Work instructions
A. Copy from "One of the most" to "from 20th-century Ireland." in the Seamus Heaney article below.
B. Continue the article below about Seamus Heaney's campus visit from the point where it stops.

Nobel Prize-Winner Presents Passionate Poetry and Prose

Posted January 27, 1999


Photo: Seamus Heaney

Seamus Heaney

Hailed as the most important Irish poet since Yeats, Nobel Prize-winner Seamus Heaney visits campus Feb. 8 to 11 as the Doreen B. Townsend Center for the Humanities' Avenali professor.

The Nobel committee, which awarded Heaney the prize for literature in 1995, described his poems as "works of lyrical beauty and ethical depth, which exalt everyday miracles and the living past."

One of the most widely-read poets writing in English today, Heaney is known as a dramatic and engaging reader. A recent event at Harvard drew more than 2,000 people, who stood in the rain to hear him.

During his week-long residency, Heaney will offer lectures, discussions and readings. On Monday, Feb. 8, Heaney will lecture on Irish art and artists at 8 p.m. in Wheeler Auditorium, coinciding with the opening of a Berkeley Art Museum exhibit on figurative painting from 20th-century Ireland.

Supplied material
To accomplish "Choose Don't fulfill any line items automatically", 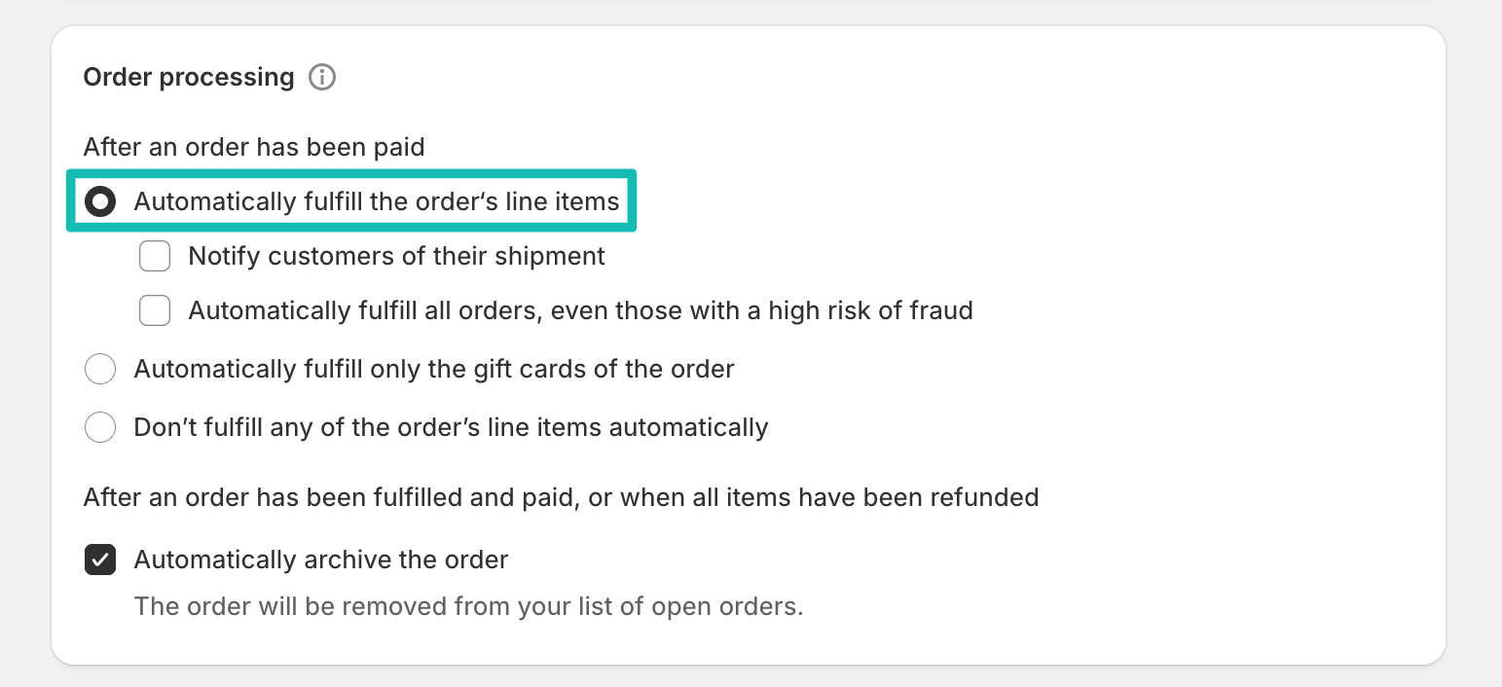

Results for each task
A.
One of the most widely-read poets writing in English today, Heaney is known as a dramatic and engaging reader. A recent event at Harvard drew more than 2,000 people, who stood in the rain to hear him.

During his week-long residency, Heaney will offer lectures, discussions and readings. On Monday, Feb. 8, Heaney will lecture on Irish art and artists at 8 p.m. in Wheeler Auditorium, coinciding with the opening of a Berkeley Art Museum exhibit on figurative painting from 20th-century Ireland.

B.
Former U.S. Poet Laureate and Berkeley English Professor Robert Hass joins Heaney Tuesday, Feb. 9 to discuss "Sounding Lines: The Art of Translating Poetry." The event takes place at 4 p.m. in the Berkeley Art Museum's Gund Theater.

Heaney will present a reading and talk entitled "Opening the Word Hoard: Readings from Beowulf," Wednesday, Feb. 10 at noon in 315 Wheeler. The event is co-sponsored by the English Department.

He closes his visit with a poetry reading at Zellerbach Playhouse Thursday, Feb. 11 at 3:30 p.m.

Heaney was born in County Derry, Ireland, received a degree in English from Queen's College in Belfast and has held teaching positions at Harvard and Oxford. His body of work includes more than 10 volumes of poetry, three collections of prose, a play, chapbooks and translations.

For information call 643-6229.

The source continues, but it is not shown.